### Written instruction
Please write out the listing again, switching each "Where should I click to" to "Where do I click to" and keeping everything else the same.

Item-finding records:
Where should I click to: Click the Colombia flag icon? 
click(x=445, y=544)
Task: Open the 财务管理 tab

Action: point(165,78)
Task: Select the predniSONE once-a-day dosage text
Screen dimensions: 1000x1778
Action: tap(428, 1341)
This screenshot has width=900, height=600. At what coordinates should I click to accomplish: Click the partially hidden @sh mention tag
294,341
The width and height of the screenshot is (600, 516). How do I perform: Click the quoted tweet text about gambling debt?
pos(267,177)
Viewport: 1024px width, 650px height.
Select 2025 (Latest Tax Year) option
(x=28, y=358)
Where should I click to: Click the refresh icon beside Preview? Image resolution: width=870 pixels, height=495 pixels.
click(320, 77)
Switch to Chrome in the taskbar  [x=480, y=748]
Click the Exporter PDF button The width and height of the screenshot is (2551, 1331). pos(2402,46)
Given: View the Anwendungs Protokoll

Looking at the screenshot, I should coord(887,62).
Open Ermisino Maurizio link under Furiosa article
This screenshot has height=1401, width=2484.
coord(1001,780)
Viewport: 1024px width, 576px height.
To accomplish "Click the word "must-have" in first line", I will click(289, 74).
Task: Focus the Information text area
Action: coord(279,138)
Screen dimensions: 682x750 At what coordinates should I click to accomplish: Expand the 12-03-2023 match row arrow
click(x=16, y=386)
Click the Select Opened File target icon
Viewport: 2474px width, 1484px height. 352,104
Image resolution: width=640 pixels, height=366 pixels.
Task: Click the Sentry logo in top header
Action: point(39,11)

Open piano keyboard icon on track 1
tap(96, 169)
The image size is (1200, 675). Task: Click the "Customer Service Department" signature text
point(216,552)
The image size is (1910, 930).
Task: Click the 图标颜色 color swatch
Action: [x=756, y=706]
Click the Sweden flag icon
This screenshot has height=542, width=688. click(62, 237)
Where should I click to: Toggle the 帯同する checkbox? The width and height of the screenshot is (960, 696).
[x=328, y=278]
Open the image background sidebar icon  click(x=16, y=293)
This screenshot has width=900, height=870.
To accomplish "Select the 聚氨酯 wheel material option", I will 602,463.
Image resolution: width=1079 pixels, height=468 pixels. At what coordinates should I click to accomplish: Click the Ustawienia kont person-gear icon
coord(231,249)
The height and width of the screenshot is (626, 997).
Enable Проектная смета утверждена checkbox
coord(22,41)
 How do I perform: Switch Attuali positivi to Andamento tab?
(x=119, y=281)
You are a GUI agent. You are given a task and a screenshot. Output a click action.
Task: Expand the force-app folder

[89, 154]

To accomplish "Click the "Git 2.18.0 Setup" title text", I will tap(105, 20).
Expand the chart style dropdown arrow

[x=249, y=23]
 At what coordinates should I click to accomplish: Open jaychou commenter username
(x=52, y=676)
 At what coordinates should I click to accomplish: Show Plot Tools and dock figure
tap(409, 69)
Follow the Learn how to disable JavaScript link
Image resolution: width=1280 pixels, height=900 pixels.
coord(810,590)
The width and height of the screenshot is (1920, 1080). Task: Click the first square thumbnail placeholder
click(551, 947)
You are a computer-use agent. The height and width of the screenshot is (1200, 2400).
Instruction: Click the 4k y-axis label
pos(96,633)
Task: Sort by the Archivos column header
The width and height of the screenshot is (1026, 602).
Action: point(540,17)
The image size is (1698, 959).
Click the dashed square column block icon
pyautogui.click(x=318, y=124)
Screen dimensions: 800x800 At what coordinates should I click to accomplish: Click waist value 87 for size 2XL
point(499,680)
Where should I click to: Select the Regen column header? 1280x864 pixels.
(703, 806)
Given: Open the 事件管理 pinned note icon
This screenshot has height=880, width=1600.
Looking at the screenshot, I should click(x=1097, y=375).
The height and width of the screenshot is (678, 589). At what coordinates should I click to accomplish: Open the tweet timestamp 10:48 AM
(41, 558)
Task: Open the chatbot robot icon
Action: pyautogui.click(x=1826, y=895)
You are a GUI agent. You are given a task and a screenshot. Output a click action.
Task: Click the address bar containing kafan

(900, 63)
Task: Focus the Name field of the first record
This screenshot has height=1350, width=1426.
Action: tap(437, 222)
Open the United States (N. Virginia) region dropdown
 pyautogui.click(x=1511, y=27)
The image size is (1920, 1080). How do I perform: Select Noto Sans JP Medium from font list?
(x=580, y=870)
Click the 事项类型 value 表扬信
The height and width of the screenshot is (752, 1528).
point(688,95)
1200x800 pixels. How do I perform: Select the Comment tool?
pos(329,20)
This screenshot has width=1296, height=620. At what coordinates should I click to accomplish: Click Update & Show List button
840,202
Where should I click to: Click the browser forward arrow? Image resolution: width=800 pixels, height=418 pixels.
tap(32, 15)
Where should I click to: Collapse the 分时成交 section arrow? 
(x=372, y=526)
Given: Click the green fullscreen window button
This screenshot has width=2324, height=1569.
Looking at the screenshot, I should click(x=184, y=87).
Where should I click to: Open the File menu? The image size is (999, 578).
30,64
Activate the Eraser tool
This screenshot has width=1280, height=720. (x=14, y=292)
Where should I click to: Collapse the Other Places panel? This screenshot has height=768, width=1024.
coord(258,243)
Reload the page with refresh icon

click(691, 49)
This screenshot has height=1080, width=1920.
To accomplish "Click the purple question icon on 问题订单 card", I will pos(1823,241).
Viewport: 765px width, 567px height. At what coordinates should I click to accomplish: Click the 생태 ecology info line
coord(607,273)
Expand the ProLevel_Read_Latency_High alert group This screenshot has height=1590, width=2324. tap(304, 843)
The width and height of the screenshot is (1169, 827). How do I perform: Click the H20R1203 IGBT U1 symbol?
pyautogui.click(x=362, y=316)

### Task response
Where do I click to: Click the Colombia flag icon? 
click(x=445, y=544)
Task: Open the 财务管理 tab

Action: point(165,78)
Task: Select the predniSONE once-a-day dosage text
Screen dimensions: 1000x1778
Action: tap(428, 1341)
This screenshot has width=900, height=600. At what coordinates should I click to accomplish: Click the partially hidden @sh mention tag
294,341
The width and height of the screenshot is (600, 516). How do I perform: Click the quoted tweet text about gambling debt?
pos(267,177)
Viewport: 1024px width, 650px height.
Select 2025 (Latest Tax Year) option
(x=28, y=358)
Where do I click to: Click the refresh icon beside Preview? Image resolution: width=870 pixels, height=495 pixels.
click(320, 77)
Switch to Chrome in the taskbar  [x=480, y=748]
Click the Exporter PDF button The width and height of the screenshot is (2551, 1331). pos(2402,46)
Given: View the Anwendungs Protokoll

Looking at the screenshot, I should coord(887,62).
Open Ermisino Maurizio link under Furiosa article
This screenshot has height=1401, width=2484.
coord(1001,780)
Viewport: 1024px width, 576px height.
To accomplish "Click the word "must-have" in first line", I will click(289, 74).
Task: Focus the Information text area
Action: coord(279,138)
Screen dimensions: 682x750 At what coordinates should I click to accomplish: Expand the 12-03-2023 match row arrow
click(x=16, y=386)
Click the Select Opened File target icon
Viewport: 2474px width, 1484px height. 352,104
Image resolution: width=640 pixels, height=366 pixels.
Task: Click the Sentry logo in top header
Action: point(39,11)

Open piano keyboard icon on track 1
tap(96, 169)
The image size is (1200, 675). Task: Click the "Customer Service Department" signature text
point(216,552)
The image size is (1910, 930).
Task: Click the 图标颜色 color swatch
Action: [x=756, y=706]
Click the Sweden flag icon
This screenshot has height=542, width=688. click(62, 237)
Where do I click to: Toggle the 帯同する checkbox? The width and height of the screenshot is (960, 696).
[x=328, y=278]
Open the image background sidebar icon  click(x=16, y=293)
This screenshot has width=900, height=870.
To accomplish "Select the 聚氨酯 wheel material option", I will 602,463.
Image resolution: width=1079 pixels, height=468 pixels. At what coordinates should I click to accomplish: Click the Ustawienia kont person-gear icon
coord(231,249)
The height and width of the screenshot is (626, 997).
Enable Проектная смета утверждена checkbox
coord(22,41)
 How do I perform: Switch Attuali positivi to Andamento tab?
(x=119, y=281)
You are a GUI agent. You are given a task and a screenshot. Output a click action.
Task: Expand the force-app folder

[89, 154]

To accomplish "Click the "Git 2.18.0 Setup" title text", I will tap(105, 20).
Expand the chart style dropdown arrow

[x=249, y=23]
 At what coordinates should I click to accomplish: Open jaychou commenter username
(x=52, y=676)
 At what coordinates should I click to accomplish: Show Plot Tools and dock figure
tap(409, 69)
Follow the Learn how to disable JavaScript link
Image resolution: width=1280 pixels, height=900 pixels.
coord(810,590)
The width and height of the screenshot is (1920, 1080). Task: Click the first square thumbnail placeholder
click(551, 947)
You are a computer-use agent. The height and width of the screenshot is (1200, 2400).
Instruction: Click the 4k y-axis label
pos(96,633)
Task: Sort by the Archivos column header
The width and height of the screenshot is (1026, 602).
Action: point(540,17)
The image size is (1698, 959).
Click the dashed square column block icon
pyautogui.click(x=318, y=124)
Screen dimensions: 800x800 At what coordinates should I click to accomplish: Click waist value 87 for size 2XL
point(499,680)
Where do I click to: Select the Regen column header? 1280x864 pixels.
(703, 806)
Given: Open the 事件管理 pinned note icon
This screenshot has height=880, width=1600.
Looking at the screenshot, I should click(x=1097, y=375).
The height and width of the screenshot is (678, 589). At what coordinates should I click to accomplish: Open the tweet timestamp 10:48 AM
(41, 558)
Task: Open the chatbot robot icon
Action: pyautogui.click(x=1826, y=895)
You are a GUI agent. You are given a task and a screenshot. Output a click action.
Task: Click the address bar containing kafan

(900, 63)
Task: Focus the Name field of the first record
This screenshot has height=1350, width=1426.
Action: tap(437, 222)
Open the United States (N. Virginia) region dropdown
 pyautogui.click(x=1511, y=27)
The image size is (1920, 1080). How do I perform: Select Noto Sans JP Medium from font list?
(x=580, y=870)
Click the 事项类型 value 表扬信
The height and width of the screenshot is (752, 1528).
point(688,95)
1200x800 pixels. How do I perform: Select the Comment tool?
pos(329,20)
This screenshot has width=1296, height=620. At what coordinates should I click to accomplish: Click Update & Show List button
840,202
Where do I click to: Click the browser forward arrow? Image resolution: width=800 pixels, height=418 pixels.
tap(32, 15)
Where do I click to: Collapse the 分时成交 section arrow? 
(x=372, y=526)
Given: Click the green fullscreen window button
This screenshot has width=2324, height=1569.
Looking at the screenshot, I should click(x=184, y=87).
Where do I click to: Open the File menu? The image size is (999, 578).
30,64
Activate the Eraser tool
This screenshot has width=1280, height=720. (x=14, y=292)
Where do I click to: Collapse the Other Places panel? This screenshot has height=768, width=1024.
coord(258,243)
Reload the page with refresh icon

click(691, 49)
This screenshot has height=1080, width=1920.
To accomplish "Click the purple question icon on 问题订单 card", I will pos(1823,241).
Viewport: 765px width, 567px height. At what coordinates should I click to accomplish: Click the 생태 ecology info line
coord(607,273)
Expand the ProLevel_Read_Latency_High alert group This screenshot has height=1590, width=2324. tap(304, 843)
The width and height of the screenshot is (1169, 827). How do I perform: Click the H20R1203 IGBT U1 symbol?
pyautogui.click(x=362, y=316)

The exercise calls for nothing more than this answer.